21 May 2003

Romuva & Anti-Semitism email

Alas, it is precisely words and attitudes like AT's that have besmirched the name of Lithuania. It is deeply saddening to confront such myopic and retro expression in a Romuvan forum. I am uncertain whether it was indeed the "open-mindedness of the ancient faith that has made it easy to cajole pagans into converting," as Martynas wonders, but I applaud his greatly more balanced and reasoned response as commensurate with that "open-mindedness" that many of us do indeed uphold. We are Romuvans because we are not Christians, not Jews and not Muslims - holding to a more organic understanding of deity and affirming the dimensionality of the divine as opposed to an a priori consciousness to space and time. In our case, this understanding is one that penetrates our ethnic roots as something cultural, valuable and meaningful. The "blood" connection is in some more noble sense incidental. It may be `real', we may even honour it, but the beauty of Romuva and its sacred ethos reaches beyond any and all tribal origins.

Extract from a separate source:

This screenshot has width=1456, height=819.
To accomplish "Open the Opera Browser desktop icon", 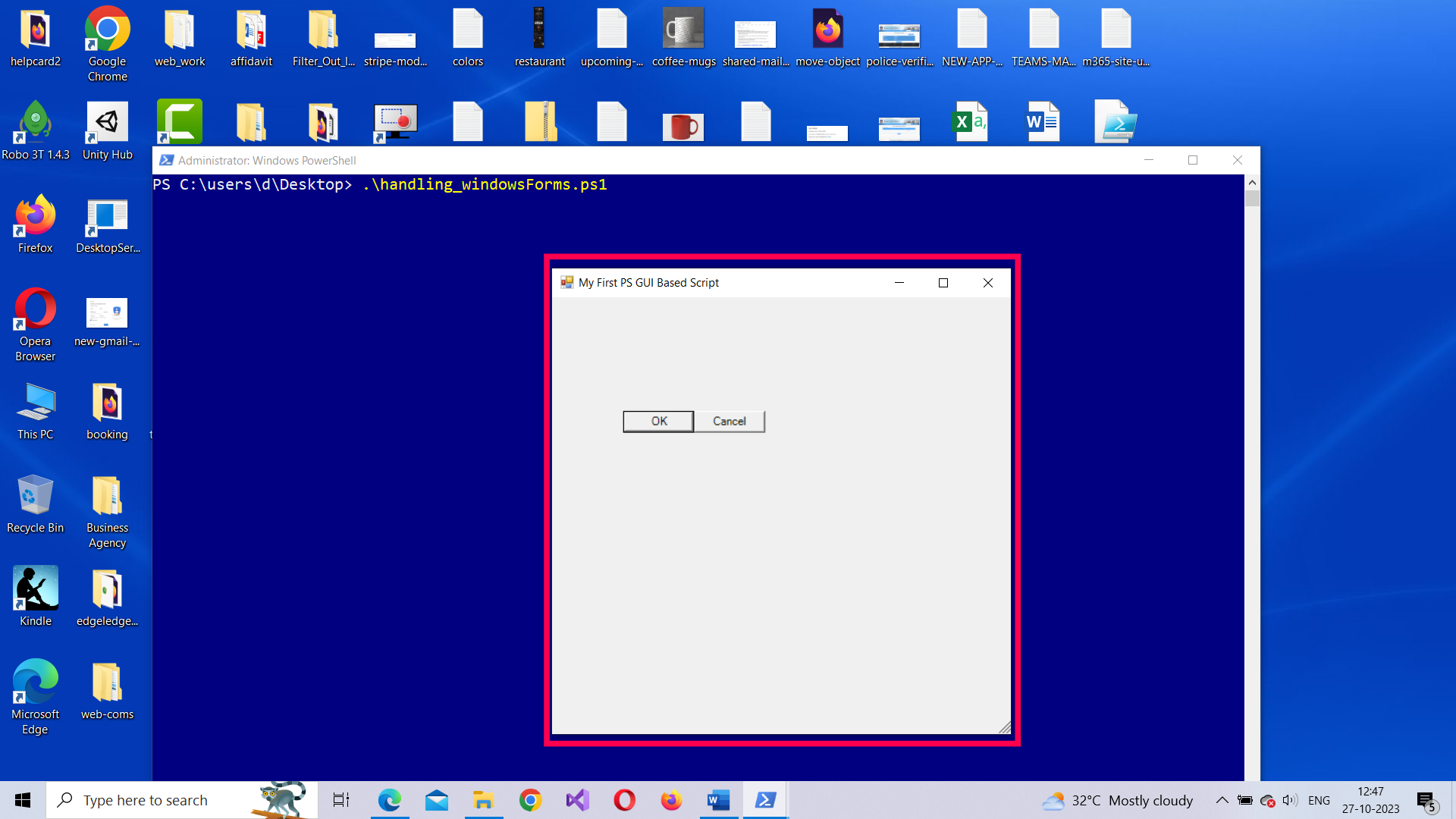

It is not a question of counting numbers. We have ALL been wronged, and at the same time we have ALL wronged. None of us is exempt from the matrix of wrongdoing. That is a given. The choice therefore before all of us is either to remain in an imbecilic mind-set and sink into a morass of tit-for-tat, tally all the wrongs that `they' have committed against us and seek to obliterate all those that we are certain have wronged us, or to endeavour to become beacons of a possible alternative that is securely confident enough in its own ancestral richness to work with others cooperatively despite our differences and negative histories. Romuva cannot be an enclave within the world we have today and will increasingly have tomorrow. The time for private bastions and even `racial purity' is over. Instead, Romuva can be - and for some of us already is - a light that connects us with our own niche in the foundation of humanity and allows us to dialogue and work with others - all others - for a world better than any we have had in our collective past and one that will be a true gift to our children and our children's children.

The ATs exist - both within our community and without and, to some extent, within each of us as well. Their's is not the voice we wish to cultivate. They will continue to rant and rave and spew uncomely venon, but let us not allow them to prevent our vision and efforts to be better than we already are. I do not know what role, if any, that our native spirituality might have played in the unsavoury doings that some Lithuanians committed during the pogroms of the second world war, but to be mature and thereby able to progress and grow we must face soberly and honestly these more unpraiseworthy actions that occurred in our homeland. If we are to change for the future, we must acknowledge the past as it was and not as we might wish it to have been. In that way, we can marginalise the ATs in our midst and surpass them. If Sue is a "genocidal apologist," I stand proudly with her, and I do this as a Romuvan and a Lithuanian.